投機に失敗した三郎助は、ナカに葉山に連れ戻されたが、はじめ、ヨードの仕事にはさして関心を示さなかった。しかし、早朝から日暮れまで母や妻が真っ黒になって働く姿を眼にして、さすがに少しずつ心が動いたようである。
第一号のグルタミン酸
一方、東京帝国大学教授、池田菊苗博士が、湯豆腐のダシ用昆布のうまみの正体を探ろうと思い立ったのは、三郎助が投機に失敗し葉山に戻ってから10余年たった頃である。博士は、甘・酸・鹹・苦味の他に独立した味が存在すると考えた。やがて、その正体がグルタミン酸であることを突き止め、その製造法を発明して特許出願した。そして1908年2月、昆布の研究をしている博士がいることを伝え聞いた三郎助は、紹介状を手にして博士の研究室を訪れたのである。しかし、博士の研究は昆布とは言っても、ヨードとは関係のないうまみについてであった。

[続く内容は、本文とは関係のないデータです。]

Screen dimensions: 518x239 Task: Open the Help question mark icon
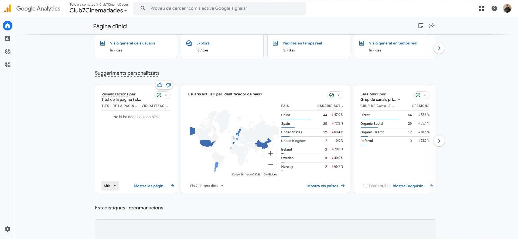pyautogui.click(x=494, y=8)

湯のみに少量の粉末を入れてお湯を注いだ飲物は「なるほど味はよいが、お湯を注ぐとシュウと泡立ったので実用としてはいかがなものか」と感じた程度。三郎助は早々に辞去したが、博士はこの発明品を栄養不良を救済し得る廉価なる新調味料であると確信していた。そこで、これを世に出すべく中央実業界へ事業化を働きかけたが、当時は誰からも相手にされない。そのとき頭をよぎったのが、その年の春に訪ねてきた三郎助のことである。博士は、1908年7月25日、特許が許可されたのを契機に、8月、三郎助に事業化を依頼した。